Szczawnica dzisiaj tętni życiem dzięki niesamowitemu zdarzeniu, jakim jest jesienny redyk. Ten rolniczy obrzęd, polegający na sprowadzaniu stad owiec z górskich pastwisk do domów ich właścicieli, przyciągnął ogromne ilości turystów. Andrzej Majerski, lokalny pasterz, prowadził stado przez główną arterię miasta. Wszystko to odbywało się przy akompaniamencie dzwonków owczych i tradycyjnej muzyki góralskiej.
Zakończenie sezonu wypasu owiec na górskich halach oznacza również koniec produkcji oscypków – tradycyjnego sera góralskiego. Warto zaznaczyć, że redyk organizowany w Szczawnicy jest jednym z najbardziej urokliwych i popularnych tego typu wydarzeń na Podhalu.

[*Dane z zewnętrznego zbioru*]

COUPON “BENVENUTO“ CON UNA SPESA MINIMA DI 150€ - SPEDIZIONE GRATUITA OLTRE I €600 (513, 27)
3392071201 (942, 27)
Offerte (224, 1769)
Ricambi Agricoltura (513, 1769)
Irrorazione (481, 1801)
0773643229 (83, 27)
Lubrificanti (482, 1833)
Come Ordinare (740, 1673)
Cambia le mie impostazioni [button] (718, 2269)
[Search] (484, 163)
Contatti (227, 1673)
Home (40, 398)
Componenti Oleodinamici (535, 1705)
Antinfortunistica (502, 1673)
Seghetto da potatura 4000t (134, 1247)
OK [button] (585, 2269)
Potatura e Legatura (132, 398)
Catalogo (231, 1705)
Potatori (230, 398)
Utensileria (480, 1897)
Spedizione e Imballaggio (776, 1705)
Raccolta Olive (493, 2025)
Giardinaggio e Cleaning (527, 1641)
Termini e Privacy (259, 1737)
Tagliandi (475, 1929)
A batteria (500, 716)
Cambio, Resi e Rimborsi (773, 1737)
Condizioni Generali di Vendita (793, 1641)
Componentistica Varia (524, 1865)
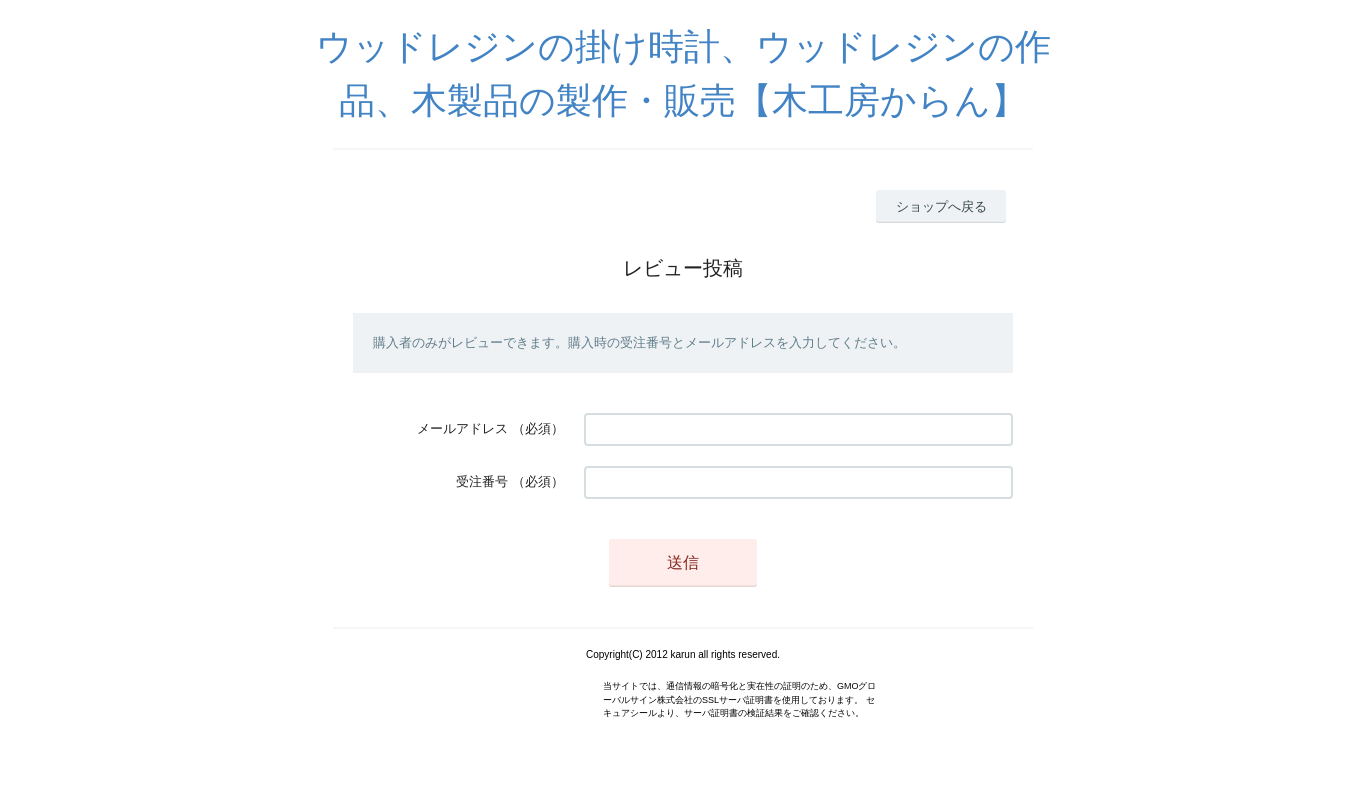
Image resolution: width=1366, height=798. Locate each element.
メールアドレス (462, 428)
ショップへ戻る (941, 206)
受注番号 (482, 481)
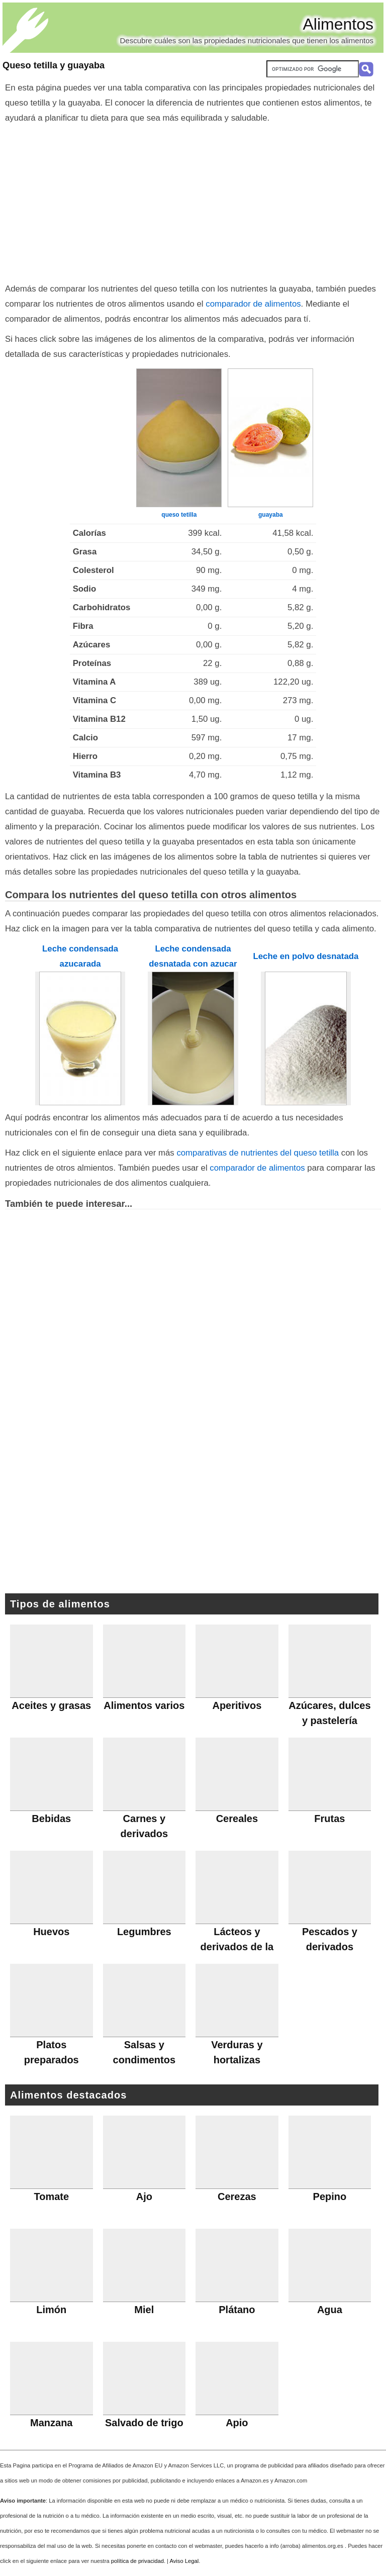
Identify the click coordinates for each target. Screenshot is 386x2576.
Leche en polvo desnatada (305, 956)
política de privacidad (137, 2561)
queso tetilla (179, 514)
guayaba (270, 514)
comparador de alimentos (253, 304)
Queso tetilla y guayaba (54, 65)
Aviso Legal (184, 2561)
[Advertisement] (193, 201)
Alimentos (338, 24)
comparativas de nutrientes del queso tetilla (257, 1153)
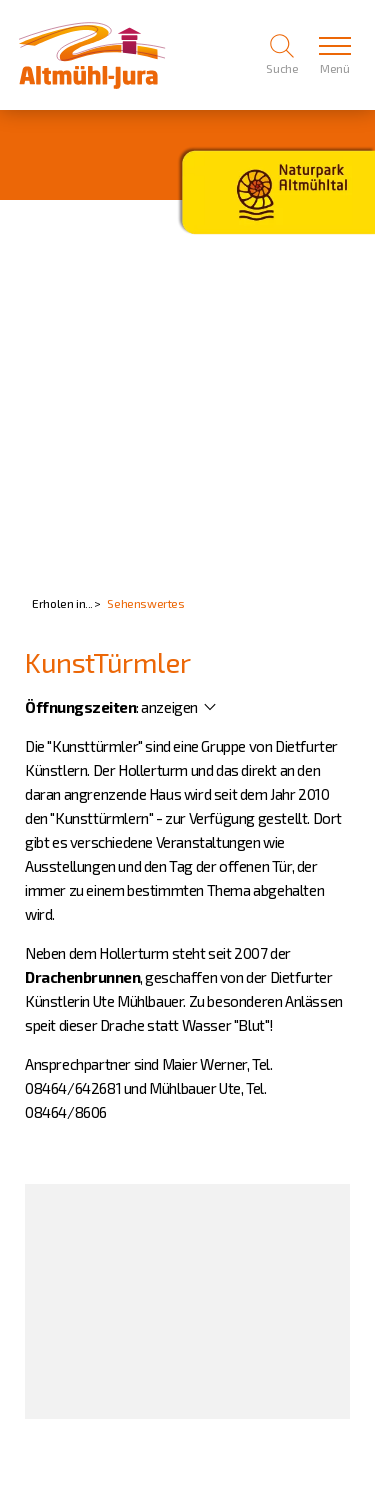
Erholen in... (62, 603)
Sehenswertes (145, 603)
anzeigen (169, 707)
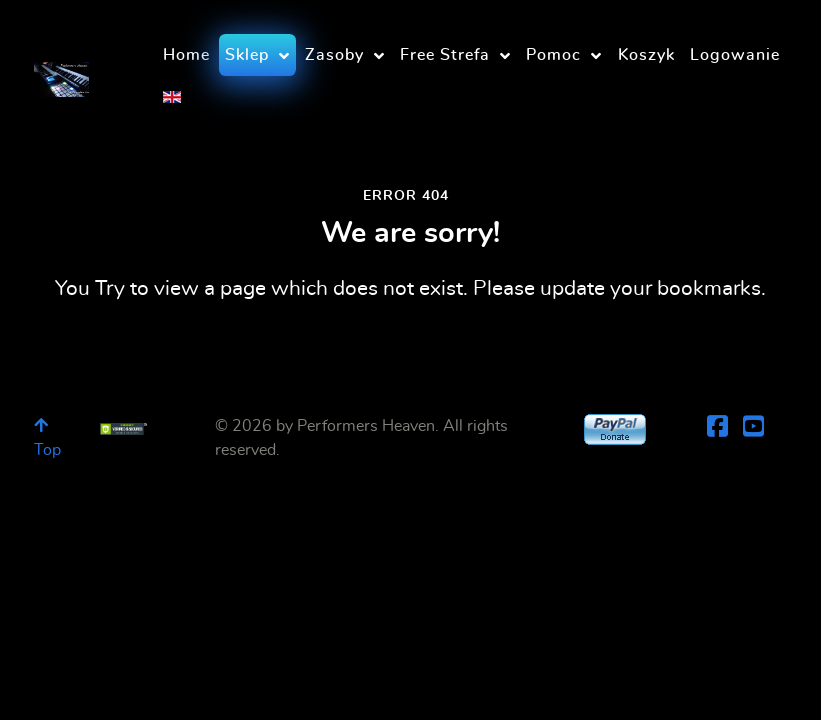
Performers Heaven (366, 426)
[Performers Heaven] (61, 73)
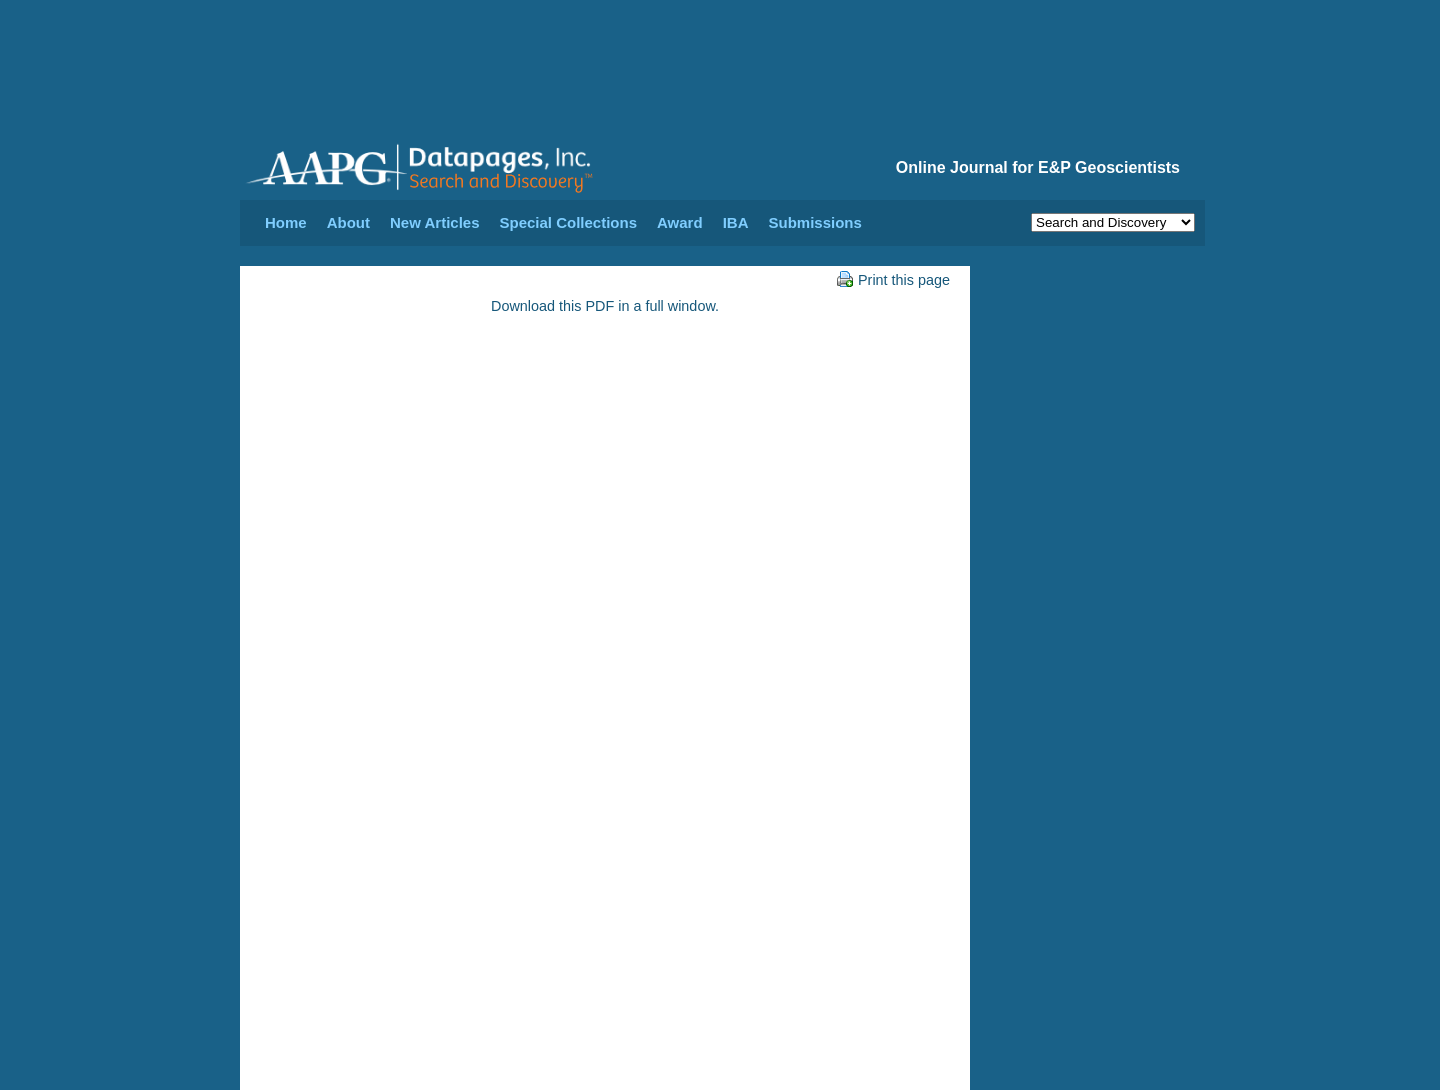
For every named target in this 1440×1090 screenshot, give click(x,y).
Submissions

Dzisiejszy marsz owiec był prawdziwym wyzwaniem. W towarzystwie baców i juhasów, zwierzęta pokonały aż 20 kilometrów. Ostatni etap tej trasy miał miejsce w samym centrum Szczawnicy, gdzie zgromadziło się wielu widzów. Po zakończeniu trasy, owce wróciły do swoich domów, gdzie spędzą zimę.
Uczestnicy redyku nie zakończyli jednak zabawy z tym marszem. Obecnie kontynuują swoje świętowanie w technicznej przystani flisackiej w Szczawnicy Piaskach. Wydarzeniu towarzyszą koncerty, różnego rodzaju pokazy oraz zabawy. A na stołach królują regionalne specjały – sery owcze i pieczona baranina.